Zhang Jingpu, Zou Shuai, Deng Lei
School of Computer and Data Science, Henan University of Urban Construction, Pingdingshan, 467000, China.
School of Information Science and Engineering, Central South University, Changsha, 410083, China.
BMC Med Genomics. 2018 Nov 20;11(Suppl 5):99. doi: 10.1186/s12920-018-0414-2.
With the development of sequencing technology, more and more long non-coding RNAs (lncRNAs) have been identified. Some lncRNAs have been confirmed that they play an important role in the process of development through the dosage compensation effect, epigenetic regulation, cell differentiation regulation and other aspects. However, the majority of the lncRNAs have not been functionally characterized. Explore the function of lncRNAs and the regulatory network has become a hot research topic currently.
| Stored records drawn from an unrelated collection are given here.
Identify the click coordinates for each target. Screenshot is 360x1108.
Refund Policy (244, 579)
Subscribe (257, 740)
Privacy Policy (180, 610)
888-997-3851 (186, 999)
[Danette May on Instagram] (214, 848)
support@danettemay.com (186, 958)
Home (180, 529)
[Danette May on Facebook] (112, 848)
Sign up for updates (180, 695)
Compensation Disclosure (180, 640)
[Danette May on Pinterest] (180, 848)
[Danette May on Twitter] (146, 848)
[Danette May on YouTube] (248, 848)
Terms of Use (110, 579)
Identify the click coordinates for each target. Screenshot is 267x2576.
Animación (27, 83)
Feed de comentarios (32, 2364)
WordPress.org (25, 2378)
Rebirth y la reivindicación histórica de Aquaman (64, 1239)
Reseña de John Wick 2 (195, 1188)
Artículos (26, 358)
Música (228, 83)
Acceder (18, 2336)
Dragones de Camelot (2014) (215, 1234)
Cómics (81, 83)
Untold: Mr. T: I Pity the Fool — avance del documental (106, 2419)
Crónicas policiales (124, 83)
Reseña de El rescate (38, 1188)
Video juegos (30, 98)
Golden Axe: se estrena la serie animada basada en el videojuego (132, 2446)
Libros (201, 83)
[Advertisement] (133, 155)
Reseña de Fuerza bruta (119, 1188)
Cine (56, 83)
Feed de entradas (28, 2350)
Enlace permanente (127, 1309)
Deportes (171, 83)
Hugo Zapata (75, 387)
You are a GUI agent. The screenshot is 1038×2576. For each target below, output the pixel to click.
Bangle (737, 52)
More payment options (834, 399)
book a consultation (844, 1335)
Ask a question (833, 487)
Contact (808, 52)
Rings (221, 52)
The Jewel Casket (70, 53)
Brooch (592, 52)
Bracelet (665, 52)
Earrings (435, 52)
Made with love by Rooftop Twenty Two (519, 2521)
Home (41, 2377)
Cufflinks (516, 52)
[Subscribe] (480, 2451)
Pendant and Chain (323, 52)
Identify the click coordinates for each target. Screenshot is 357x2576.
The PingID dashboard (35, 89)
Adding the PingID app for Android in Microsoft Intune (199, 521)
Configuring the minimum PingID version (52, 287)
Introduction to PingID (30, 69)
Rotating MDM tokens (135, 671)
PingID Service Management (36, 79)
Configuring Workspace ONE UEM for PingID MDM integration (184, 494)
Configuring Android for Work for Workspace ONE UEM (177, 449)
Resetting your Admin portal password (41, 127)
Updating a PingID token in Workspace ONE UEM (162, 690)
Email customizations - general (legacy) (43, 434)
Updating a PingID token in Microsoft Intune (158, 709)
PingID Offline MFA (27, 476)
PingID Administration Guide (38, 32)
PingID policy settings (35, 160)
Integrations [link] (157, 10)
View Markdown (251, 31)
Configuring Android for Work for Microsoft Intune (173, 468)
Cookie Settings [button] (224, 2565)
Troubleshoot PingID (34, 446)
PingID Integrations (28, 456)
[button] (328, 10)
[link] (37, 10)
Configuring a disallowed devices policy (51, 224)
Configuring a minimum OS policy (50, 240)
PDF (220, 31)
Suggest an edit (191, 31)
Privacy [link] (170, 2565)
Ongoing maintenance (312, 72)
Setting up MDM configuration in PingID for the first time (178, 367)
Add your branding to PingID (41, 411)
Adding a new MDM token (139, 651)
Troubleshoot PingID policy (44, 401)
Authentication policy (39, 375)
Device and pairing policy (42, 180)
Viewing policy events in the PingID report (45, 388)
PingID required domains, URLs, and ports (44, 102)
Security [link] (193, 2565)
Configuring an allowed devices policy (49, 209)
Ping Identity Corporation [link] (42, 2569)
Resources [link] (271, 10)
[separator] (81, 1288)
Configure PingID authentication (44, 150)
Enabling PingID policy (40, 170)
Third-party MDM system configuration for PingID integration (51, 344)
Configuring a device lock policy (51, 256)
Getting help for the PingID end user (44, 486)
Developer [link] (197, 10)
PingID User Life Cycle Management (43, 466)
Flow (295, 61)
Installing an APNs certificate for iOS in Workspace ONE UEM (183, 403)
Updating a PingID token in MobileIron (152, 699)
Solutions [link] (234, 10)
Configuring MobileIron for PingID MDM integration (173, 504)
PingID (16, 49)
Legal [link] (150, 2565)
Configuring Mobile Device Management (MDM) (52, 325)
In the work, a network-based model named BiRWLGO is developed. The ultimate goal is to predict the probable functions for lncRNAs at large scale. The new model starts with building a global network composed of three networks: lncRNA similarity network, lncRNA-protein association network and protein-protein interaction (PPI) network. After that, it utilizes bi-random walk algorithm to explore the similarities between lncRNAs and proteins. Finally, we can annotate an lncRNA with the Gene Ontology (GO) terms according to its neighboring proteins.
We compare the performance of BiRWLGO with the state-of-the-art models on a manually annotated lncRNA benchmark with known GO terms. The experimental results assert that BiRWLGO outperforms other methods in terms of both maximum F-measure (F) and coverage.
BiRWLGO is a relatively efficient method to predict the functions of lncRNA. When protein interaction data is integrated, the predictive performance of BiRWLGO gains a great improvement.
随着测序技术的发展,越来越多的长链非编码RNA(lncRNA)被鉴定出来。一些lncRNA已被证实通过剂量补偿效应、表观遗传调控、细胞分化调控等方面在发育过程中发挥重要作用。然而,大多数lncRNA的功能尚未得到表征。探索lncRNA的功能及其调控网络已成为当前热门的研究课题。
在这项工作中,开发了一种名为BiRWLGO的基于网络的模型。其最终目标是大规模预测lncRNA的可能功能。新模型首先构建一个由三个网络组成的全局网络:lncRNA相似性网络、lncRNA-蛋白质关联网络和蛋白质-蛋白质相互作用(PPI)网络。之后,利用双随机游走算法探索lncRNA与蛋白质之间的相似性。最后,根据lncRNA的相邻蛋白质用基因本体(GO)术语对其进行注释。
我们在一个带有已知GO术语的人工注释lncRNA基准上,将BiRWLGO的性能与最先进的模型进行了比较。实验结果表明,BiRWLGO在最大F值(F)和覆盖率方面均优于其他方法。
BiRWLGO是一种相对有效的预测lncRNA功能的方法。当整合蛋白质相互作用数据时,BiRWLGO的预测性能有很大提高。